While there appears to be multiple “black swan” events taking place at one time, the soybean market is looking a bit more optimistic than other commodities.
“I think soybeans are actually the leader, in our opinion, for optimism,” said Luke Swenson, president of The Money Farm, West Fargo, N.D. “If you look at where we’re looking at for acre intentions, and where we’re going into the year demand-wise, soybeans is the story that actually could get pretty darn intriguing.
“We’re still saying for this year we’re going to finish out with 580 million bushels (MB) in ending stocks, but next year you’ve already got it ratcheted down to 400 MB,” he continued. “Well, on top of that, with the lower planted corn acres, you’re probably going to see a shift of a million or so more bean acres, so you’ve got to add say 40-50 MB to that number, so that gets us to 450 MB.

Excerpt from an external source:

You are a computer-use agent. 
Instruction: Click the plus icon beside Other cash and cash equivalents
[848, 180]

“That’s not an $8.40-$8.50 futures number. That’s a tighter ending stocks number,” he added. “The thing is the big balloon of corn sitting over the market is holding us down. If corn had a ‘2’ in front of the ending stocks and you’re looking at 400 MB ending stocks for beans, you’re probably back at the $9.50 mark.”
Swenson pointed out there’s artificial pressure on the market, even despite record crops out of South America.

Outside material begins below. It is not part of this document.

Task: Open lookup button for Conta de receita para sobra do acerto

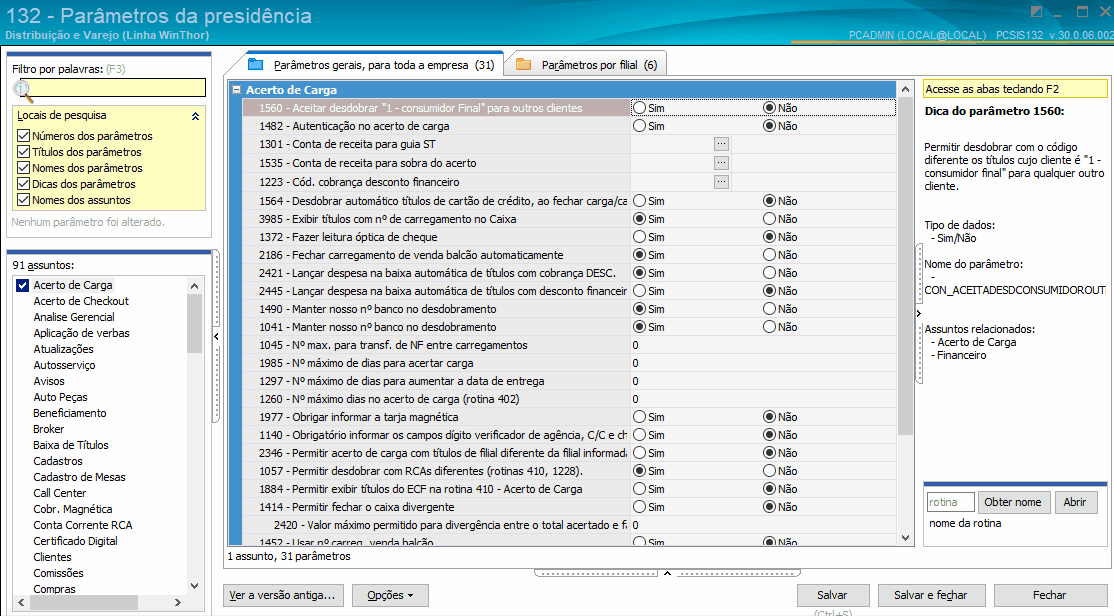Action: [721, 163]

“I think you’re going to see beans lead the way out of this just because of Chinese demand. If they’re going to catch up to the quantities (agreed to in the Phase One trade deal) they need to buy ag products from us and I think it’s going to be led by the soybean market,” he said. “We actually saw more old and new crop purchases from them (recently), and going forward I believe beans are going to be the thing they need to stock up on. They’re probably going to get some corn from us, as well, but obviously beans are the easy thing for them to purchase.
“It’s something they want to use and chew through relatively often. So that’s the main commodity. They know we’ve got quality sitting around,” he added.
Swenson feels China will eventually get to the goals of the Phase One deal because it would be in China’s best interest and “because I don’t like betting on the end of the world.”
“If you look at the pressures that be in the world, China just basically black-balled Australia because Australia is investigating the coronavirus. Whatever we believe about the coronavirus – media hype, true story, whatever – it should be investigated,” he explained. “Trump came out once and said ‘the trade deal doesn’t matter, we need to investigate this virus.’ That was the weekend Australia got black-balled for saying the same thing.”
But Trump later came out, Swenson added, and said that as long as China adheres to the Phase One deal, the U.S. wouldn’t investigate.
“I think everyone is aware of the potential warring possibilities between our two countries (because of) that,” he said. “If China tries to black-ball us on this, immediately I think you see Trump go to all our allies and western country friends and say, ‘Guys, look at this, this is how they’re treating the world. They’re trying to cover up this thing.’ It forces basically everyone in the western world to investigate. We’re in a position where we have our foot on China’s throat on this one where we can actually force everyone to really look into them and that’s when you can tip over their economy.
“I don’t even want to consider what it’s going to look like if you actually push China to where we tip over their economy and collapse the thing,” he added. “So that’s why I make the joke about not wanting to think about the end of the world. No one knows how they’d respond to that. I don’t want to think about it.”
Still, he thinks the most likely outcome of that will be that China will buy into it and see if they can figure out a favorable outcome where they can work their way out of this deal and keep their economy humming because it’s in their interest to try and move on from this.
“Innocent or not, I think it’s in their interest because just due to the natural environment of the world right now. They’re on kind of a razor’s edge and they can get tipped over pretty quick and I think they need to be extra careful because of it,” he added.
Swenson also noted the industry is starting to get a couple logistical issues from South America, as well, with coronavirus popping up and starting to hit packing plants down there. The way South America responds and how the market comes out of those hiccups is going to be interesting
“I think the story for beans is actually the optimistic one,” he said.
Looking at local prices, at one local elevator in west central Minnesota regularly followed in this column, as of May 26 the June cash price for soybeans was $7.84 and basis was -57 cents under. October 2020 futures price was listed at $8.51 and basis was a positive 7 cents.